Therefore I think that archaeologists and linguists view proto-societies in different ways. Archaeologists by what objects they find and linguists by words alone and for linguists the society is only what we could get with words themselves. Linguistically speaking there are no musical instruments, archaeologically speaking there are instruments, but no words for them. Linguistics-archaeology reminds me a bit of Sapir-Whorf.


----------



## pollohispanizado

I don't think linguists actually count out the existence of something just because there is no reconstructed root in a "proto"-language. It is common knowledge that linguistic reconstruction is not a perfect science at all; it's just the best method that we have. The problem arrises when people take minimal evidence or pure conjecture and then try to extrapolate it to create a model (ex. "there are no reconstructed roots for musical instruments, therefore they must have not existed".) Human existence has never been straight forward. If this were the case, the hypothesized proto-IE peoples would have never left the steppes of Central Asia and mixed their culture and language/dialects with those of the lands they arrived at after their many migrations, for example.

The fact that there is so much disagreement among experts just goes to show that nobody has (nor will they ever have) _the_ answer. The best we can do is adopt an agnostic view of ancient history, and try not to fill in the blanks too much with our own biases.


----------



## Delvo

The main problem with trying to find words for musical instruments from that long ago is that practically no musical instruments that we have today existed that long ago. They're perpetually getting replaced with new ones, and the new ones are given new names describing how they're different from (or similar to but not quite identical with) the previous ones. And most languages we know anything about, including "proto-languages", simply aren't ancient enough to predate the era in which these replacements have been constantly happening. For example...

An ophicleide was literally a "serpent with keys (buttons)" because its nearest predecessor was called a "serpent" and the advanced new system of keys/buttons (for covering & uncovering holes too far apart or too numerous to control with just fingers) had just been invented. Why was the previous thing called a "serpent"? Because its shape waved back & forth and its smaller counterparts were straighter. And ophicleides would end up getting replaced with newer brass instruments with newer names.
"Piano" famously comes from "piano-forte" meaning "quiet-loud" because it was being contrasted with an earlier keyboard instrument with only one volume. That earlier keyboard instrument had been called "harpsichord" because it had a row of strings along a single frame with a curved/slanted shape to accommodate the strings' different lengths, like the chords (strings) on a harp. "Harp" comes from a verb meaning something like "bend/twist" or "strike/attack", referring to either the shape of its frame or a method for playing it, comparing it with even earlier string instruments which either weren't made the same way or weren't played the same way. A closer analog of the harpsichord than the harp might be the dulcimer, meaning "sweet melody" because whoever named it that thought it sounded sweeter than other instruments.
"Oboe" comes from a compound word meaning "high wood(wind)" because it was being compared with bigger, lower-pitched woodwinds; its bigger, lower-pitched counterpart, "bassoon", was named for being bigger and lower-pitched.
That used the same suffix which made a "trombone" a "big tromba/trumba/trumpa", while "et" suffix made a "trumpet" a "small" one, both based on a Germanic root for some kind of sound or the act of making sound, which apparently also yielded "drum", which must have somehow replaced previous words for older types of drums.
:::
(SHORT TASK 1) Based on the thread on instrument names, decide whether each statement agrees with it. Answer yes or no, and quote the words that decide it. (a) pollohispanizado says linguistic reconstruction is a perfect science. (b) Delvo says the harpsichord's name compares its strings with those of a harp. (c) Delvo says the bassoon was named for being smaller and higher-pitched.
(SHORT TASK 2) Carry on the thread on instrument names, starting right after its final sentence.

(EXCERPTED RECORDS)
:::
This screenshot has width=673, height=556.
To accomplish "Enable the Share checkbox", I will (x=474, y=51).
:::
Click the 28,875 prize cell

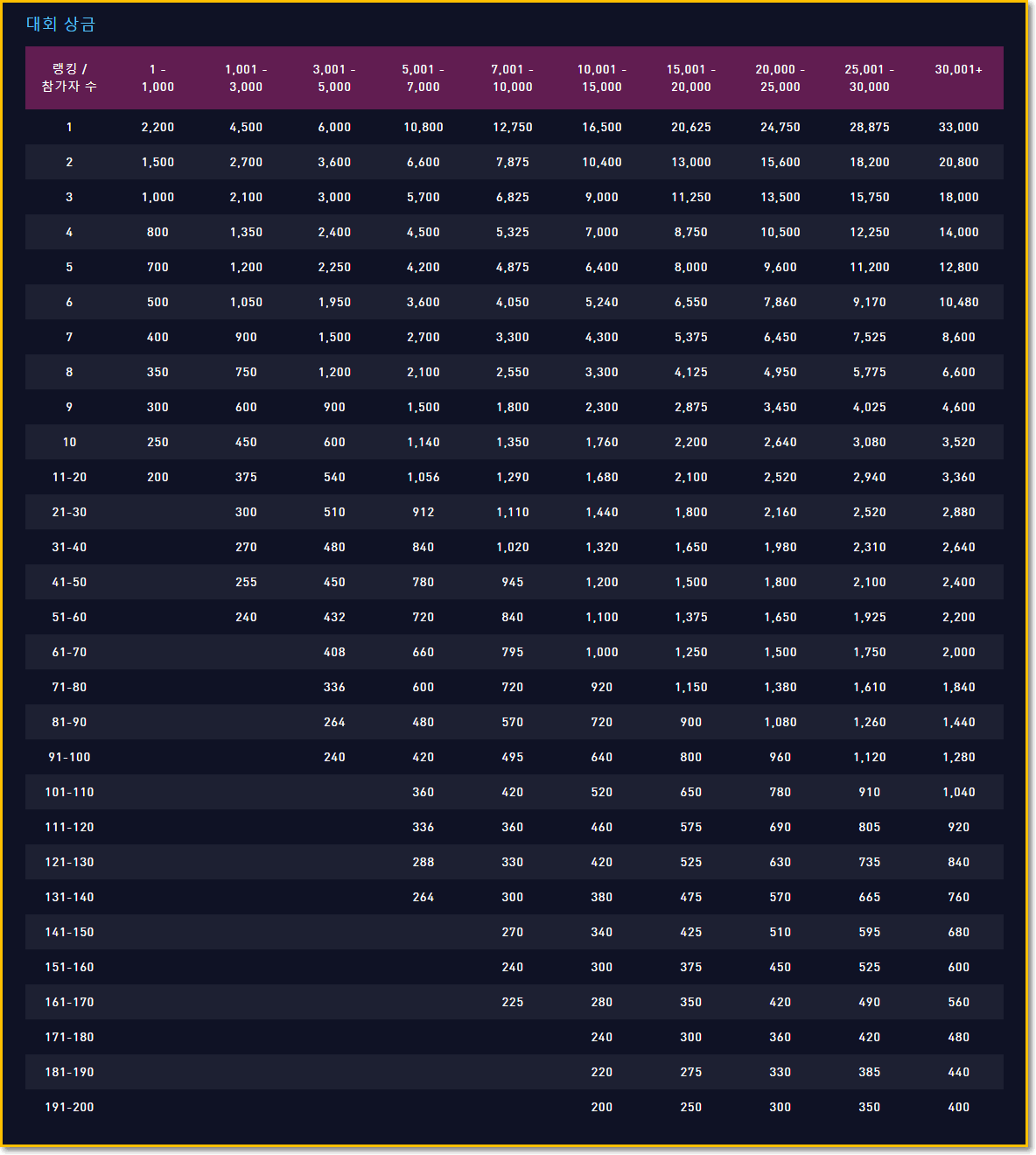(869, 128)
:::
(EXERCISE RESULT 1)
(a) No: "It is common knowledge that linguistic reconstruction is not a perfect science at all"
(b) Yes: "it had a row of strings along a single frame with a curved/slanted shape to accommodate the strings' different lengths, like the chords (strings) on a harp"
(c) No: "was named for being bigger and lower-pitched"

(EXERCISE RESULT 2)
Bugles/trumpets were named "clarino" in Italian, meaning "little thing that shouts really loud" because it could be louder than other instruments including bigger ones... which led to "clarinet", meaning "little clarino" because the original version could have a louder, more piercing sound than most other instruments, making it comparable to a trumpet, but was shorter (in straight-line length).
Saxophones and sousaphones were named after their inventors/popularizers, Adolphe Sax and John Phillip Sousa.
Violins & violas are named after a word for "calf", the animal from which part of the original instrument of that type was made, in contrast with other instruments which weren't made that way.

And it's not just European instrument names that work like this.

The typical standard wooden flute in Japanese tradition is a "shakuhachi", which describes its length in units called "shaku", because it was originally being contrasted with something else that was similar but a different length.
"Lute" comes from Arabic for "wood" because it was originally being compared with something else that hadn't been made of wood or at least hadn't had a wooden resonating chamber.
Persian "setar" means "three strings", indicating that it was named in contrast with something else with a different number of strings.
African "talking drums" have a pile of different names in different African languages, even in languages that are closely related to each other, with each name describing the drums in its own way.
And Indian drum I can't recall the name of right now, similar to Africa's talking drums, has a name made from the local words for "clay" and "arm", because its frame is made from clay and it's about the length of an arm; it was named in contrast with other drums that weren't made of clay or weren't arm-length.
Another similar Indian drum used in religious ceremonies while held between the people and an idol or icon seems to have been named after a word meaning "middle" or "between" because that's just the position you hold it in while using it.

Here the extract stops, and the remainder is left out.